Aim of the task
The data is to be set down once more, exactly as it reads.

Records provided
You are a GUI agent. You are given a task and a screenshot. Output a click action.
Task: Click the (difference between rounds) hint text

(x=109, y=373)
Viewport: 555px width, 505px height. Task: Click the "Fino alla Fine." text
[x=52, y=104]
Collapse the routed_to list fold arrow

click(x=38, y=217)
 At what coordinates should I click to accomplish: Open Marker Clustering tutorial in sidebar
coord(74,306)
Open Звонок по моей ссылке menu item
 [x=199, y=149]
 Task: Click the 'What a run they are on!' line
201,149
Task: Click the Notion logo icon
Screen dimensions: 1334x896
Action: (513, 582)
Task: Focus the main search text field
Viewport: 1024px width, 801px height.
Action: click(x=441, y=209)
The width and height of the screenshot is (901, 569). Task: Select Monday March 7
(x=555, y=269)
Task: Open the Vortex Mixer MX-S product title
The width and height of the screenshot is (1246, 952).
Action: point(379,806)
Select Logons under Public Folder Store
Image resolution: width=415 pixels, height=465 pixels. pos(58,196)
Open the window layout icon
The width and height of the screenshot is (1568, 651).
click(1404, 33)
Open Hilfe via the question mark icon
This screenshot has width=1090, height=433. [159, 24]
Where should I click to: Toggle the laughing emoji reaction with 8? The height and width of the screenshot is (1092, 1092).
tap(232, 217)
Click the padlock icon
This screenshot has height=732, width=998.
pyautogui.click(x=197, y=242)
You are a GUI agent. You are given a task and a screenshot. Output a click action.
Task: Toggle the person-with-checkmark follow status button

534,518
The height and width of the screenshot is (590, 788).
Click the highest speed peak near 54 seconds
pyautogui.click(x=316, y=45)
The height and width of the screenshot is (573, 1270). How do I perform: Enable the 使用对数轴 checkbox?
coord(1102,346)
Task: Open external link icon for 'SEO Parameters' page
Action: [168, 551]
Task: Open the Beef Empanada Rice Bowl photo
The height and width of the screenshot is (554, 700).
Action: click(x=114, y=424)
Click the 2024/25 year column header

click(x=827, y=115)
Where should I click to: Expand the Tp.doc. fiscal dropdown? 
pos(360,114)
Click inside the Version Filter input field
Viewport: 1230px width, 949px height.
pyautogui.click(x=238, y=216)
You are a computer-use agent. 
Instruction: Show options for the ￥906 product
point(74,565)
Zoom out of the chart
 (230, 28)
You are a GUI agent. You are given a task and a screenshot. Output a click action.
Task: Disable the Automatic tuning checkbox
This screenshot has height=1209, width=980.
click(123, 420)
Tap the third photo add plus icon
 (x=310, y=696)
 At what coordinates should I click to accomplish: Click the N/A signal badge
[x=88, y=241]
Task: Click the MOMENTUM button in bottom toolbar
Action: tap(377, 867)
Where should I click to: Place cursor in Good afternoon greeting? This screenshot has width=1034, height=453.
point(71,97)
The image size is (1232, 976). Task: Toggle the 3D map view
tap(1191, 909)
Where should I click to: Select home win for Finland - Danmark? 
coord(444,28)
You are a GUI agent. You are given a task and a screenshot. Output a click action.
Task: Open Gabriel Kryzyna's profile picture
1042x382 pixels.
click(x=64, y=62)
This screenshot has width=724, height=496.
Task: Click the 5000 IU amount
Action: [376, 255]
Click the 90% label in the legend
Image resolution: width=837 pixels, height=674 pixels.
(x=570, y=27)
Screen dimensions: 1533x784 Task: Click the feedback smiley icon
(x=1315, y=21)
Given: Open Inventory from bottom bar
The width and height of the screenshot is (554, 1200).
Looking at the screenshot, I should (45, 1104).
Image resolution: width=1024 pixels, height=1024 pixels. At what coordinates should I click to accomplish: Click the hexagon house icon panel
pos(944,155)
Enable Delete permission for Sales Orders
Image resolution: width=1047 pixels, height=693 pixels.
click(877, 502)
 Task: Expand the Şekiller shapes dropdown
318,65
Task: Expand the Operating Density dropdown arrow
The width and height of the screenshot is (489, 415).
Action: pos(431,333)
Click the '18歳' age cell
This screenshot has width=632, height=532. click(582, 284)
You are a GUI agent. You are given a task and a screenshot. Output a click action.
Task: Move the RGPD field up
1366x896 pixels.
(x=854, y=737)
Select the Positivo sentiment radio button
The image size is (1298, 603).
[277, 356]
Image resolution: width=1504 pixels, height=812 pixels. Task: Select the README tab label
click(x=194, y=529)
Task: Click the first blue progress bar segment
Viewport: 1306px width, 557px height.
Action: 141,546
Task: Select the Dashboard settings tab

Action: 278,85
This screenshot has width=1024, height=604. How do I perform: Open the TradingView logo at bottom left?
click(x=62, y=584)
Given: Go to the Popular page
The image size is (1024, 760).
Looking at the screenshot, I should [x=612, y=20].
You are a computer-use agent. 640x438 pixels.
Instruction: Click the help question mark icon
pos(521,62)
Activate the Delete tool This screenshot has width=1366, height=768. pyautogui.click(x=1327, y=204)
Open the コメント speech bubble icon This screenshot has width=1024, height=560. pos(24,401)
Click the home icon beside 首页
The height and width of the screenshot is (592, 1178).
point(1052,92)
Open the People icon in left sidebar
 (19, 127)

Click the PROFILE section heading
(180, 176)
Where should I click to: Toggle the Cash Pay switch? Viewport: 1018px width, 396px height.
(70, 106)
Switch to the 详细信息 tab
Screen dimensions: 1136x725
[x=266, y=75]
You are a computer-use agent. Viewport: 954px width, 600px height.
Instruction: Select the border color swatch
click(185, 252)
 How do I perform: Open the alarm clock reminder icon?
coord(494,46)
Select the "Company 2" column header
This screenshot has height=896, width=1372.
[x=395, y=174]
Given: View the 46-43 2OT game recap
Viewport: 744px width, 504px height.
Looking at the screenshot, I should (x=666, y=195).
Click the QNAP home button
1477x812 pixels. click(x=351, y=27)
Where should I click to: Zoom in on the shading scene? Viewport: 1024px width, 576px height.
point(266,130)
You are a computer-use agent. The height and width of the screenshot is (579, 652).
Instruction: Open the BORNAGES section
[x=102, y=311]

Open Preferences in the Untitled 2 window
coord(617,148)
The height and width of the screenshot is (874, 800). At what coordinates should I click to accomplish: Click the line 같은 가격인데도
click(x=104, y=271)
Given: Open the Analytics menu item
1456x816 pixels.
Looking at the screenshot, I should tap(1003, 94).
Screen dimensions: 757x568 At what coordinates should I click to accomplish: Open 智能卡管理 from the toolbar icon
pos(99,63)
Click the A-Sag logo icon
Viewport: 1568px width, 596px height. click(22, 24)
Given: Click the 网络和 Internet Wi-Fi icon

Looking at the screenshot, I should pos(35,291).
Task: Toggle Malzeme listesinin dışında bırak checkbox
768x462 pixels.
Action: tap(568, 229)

Result
You are a GUI agent. You are given a task and a screenshot. Output a click action.
Task: Click the (difference between rounds) hint text

(x=109, y=373)
Viewport: 555px width, 505px height. Task: Click the "Fino alla Fine." text
[x=52, y=104]
Collapse the routed_to list fold arrow

click(x=38, y=217)
 At what coordinates should I click to accomplish: Open Marker Clustering tutorial in sidebar
coord(74,306)
Open Звонок по моей ссылке menu item
 [x=199, y=149]
 Task: Click the 'What a run they are on!' line
201,149
Task: Click the Notion logo icon
Screen dimensions: 1334x896
Action: (513, 582)
Task: Focus the main search text field
Viewport: 1024px width, 801px height.
Action: click(x=441, y=209)
The width and height of the screenshot is (901, 569). Task: Select Monday March 7
(x=555, y=269)
Task: Open the Vortex Mixer MX-S product title
The width and height of the screenshot is (1246, 952).
Action: point(379,806)
Select Logons under Public Folder Store
Image resolution: width=415 pixels, height=465 pixels. pos(58,196)
Open the window layout icon
The width and height of the screenshot is (1568, 651).
click(1404, 33)
Open Hilfe via the question mark icon
This screenshot has width=1090, height=433. [159, 24]
Where should I click to: Toggle the laughing emoji reaction with 8? The height and width of the screenshot is (1092, 1092).
tap(232, 217)
Click the padlock icon
This screenshot has height=732, width=998.
pyautogui.click(x=197, y=242)
You are a GUI agent. You are given a task and a screenshot. Output a click action.
Task: Toggle the person-with-checkmark follow status button

534,518
The height and width of the screenshot is (590, 788).
Click the highest speed peak near 54 seconds
pyautogui.click(x=316, y=45)
The height and width of the screenshot is (573, 1270). How do I perform: Enable the 使用对数轴 checkbox?
coord(1102,346)
Task: Open external link icon for 'SEO Parameters' page
Action: [168, 551]
Task: Open the Beef Empanada Rice Bowl photo
The height and width of the screenshot is (554, 700).
Action: click(x=114, y=424)
Click the 2024/25 year column header

click(x=827, y=115)
Where should I click to: Expand the Tp.doc. fiscal dropdown? 
pos(360,114)
Click inside the Version Filter input field
Viewport: 1230px width, 949px height.
pyautogui.click(x=238, y=216)
You are a computer-use agent. 
Instruction: Show options for the ￥906 product
point(74,565)
Zoom out of the chart
 (230, 28)
You are a GUI agent. You are given a task and a screenshot. Output a click action.
Task: Disable the Automatic tuning checkbox
This screenshot has height=1209, width=980.
click(123, 420)
Tap the third photo add plus icon
 (x=310, y=696)
 At what coordinates should I click to accomplish: Click the N/A signal badge
[x=88, y=241]
Task: Click the MOMENTUM button in bottom toolbar
Action: tap(377, 867)
Where should I click to: Place cursor in Good afternoon greeting? This screenshot has width=1034, height=453.
point(71,97)
The image size is (1232, 976). Task: Toggle the 3D map view
tap(1191, 909)
Where should I click to: Select home win for Finland - Danmark? 
coord(444,28)
You are a GUI agent. You are given a task and a screenshot. Output a click action.
Task: Open Gabriel Kryzyna's profile picture
1042x382 pixels.
click(x=64, y=62)
This screenshot has width=724, height=496.
Task: Click the 5000 IU amount
Action: [376, 255]
Click the 90% label in the legend
Image resolution: width=837 pixels, height=674 pixels.
(x=570, y=27)
Screen dimensions: 1533x784 Task: Click the feedback smiley icon
(x=1315, y=21)
Given: Open Inventory from bottom bar
The width and height of the screenshot is (554, 1200).
Looking at the screenshot, I should (45, 1104).
Image resolution: width=1024 pixels, height=1024 pixels. At what coordinates should I click to accomplish: Click the hexagon house icon panel
pos(944,155)
Enable Delete permission for Sales Orders
Image resolution: width=1047 pixels, height=693 pixels.
click(877, 502)
 Task: Expand the Şekiller shapes dropdown
318,65
Task: Expand the Operating Density dropdown arrow
The width and height of the screenshot is (489, 415).
Action: pos(431,333)
Click the '18歳' age cell
This screenshot has width=632, height=532. click(582, 284)
You are a GUI agent. You are given a task and a screenshot. Output a click action.
Task: Move the RGPD field up
1366x896 pixels.
(x=854, y=737)
Select the Positivo sentiment radio button
The image size is (1298, 603).
[277, 356]
Image resolution: width=1504 pixels, height=812 pixels. Task: Select the README tab label
click(x=194, y=529)
Task: Click the first blue progress bar segment
Viewport: 1306px width, 557px height.
Action: 141,546
Task: Select the Dashboard settings tab

Action: 278,85
This screenshot has width=1024, height=604. How do I perform: Open the TradingView logo at bottom left?
click(x=62, y=584)
Given: Go to the Popular page
The image size is (1024, 760).
Looking at the screenshot, I should [x=612, y=20].
You are a computer-use agent. 640x438 pixels.
Instruction: Click the help question mark icon
pos(521,62)
Activate the Delete tool This screenshot has width=1366, height=768. pyautogui.click(x=1327, y=204)
Open the コメント speech bubble icon This screenshot has width=1024, height=560. pos(24,401)
Click the home icon beside 首页
The height and width of the screenshot is (592, 1178).
point(1052,92)
Open the People icon in left sidebar
 (19, 127)

Click the PROFILE section heading
(180, 176)
Where should I click to: Toggle the Cash Pay switch? Viewport: 1018px width, 396px height.
(70, 106)
Switch to the 详细信息 tab
Screen dimensions: 1136x725
[x=266, y=75]
You are a computer-use agent. Viewport: 954px width, 600px height.
Instruction: Select the border color swatch
click(185, 252)
 How do I perform: Open the alarm clock reminder icon?
coord(494,46)
Select the "Company 2" column header
This screenshot has height=896, width=1372.
[x=395, y=174]
Given: View the 46-43 2OT game recap
Viewport: 744px width, 504px height.
Looking at the screenshot, I should (x=666, y=195).
Click the QNAP home button
1477x812 pixels. click(x=351, y=27)
Where should I click to: Zoom in on the shading scene? Viewport: 1024px width, 576px height.
point(266,130)
You are a computer-use agent. The height and width of the screenshot is (579, 652).
Instruction: Open the BORNAGES section
[x=102, y=311]

Open Preferences in the Untitled 2 window
coord(617,148)
The height and width of the screenshot is (874, 800). At what coordinates should I click to accomplish: Click the line 같은 가격인데도
click(x=104, y=271)
Given: Open the Analytics menu item
1456x816 pixels.
Looking at the screenshot, I should tap(1003, 94).
Screen dimensions: 757x568 At what coordinates should I click to accomplish: Open 智能卡管理 from the toolbar icon
pos(99,63)
Click the A-Sag logo icon
Viewport: 1568px width, 596px height. click(22, 24)
Given: Click the 网络和 Internet Wi-Fi icon

Looking at the screenshot, I should pos(35,291).
Task: Toggle Malzeme listesinin dışında bırak checkbox
768x462 pixels.
Action: tap(568, 229)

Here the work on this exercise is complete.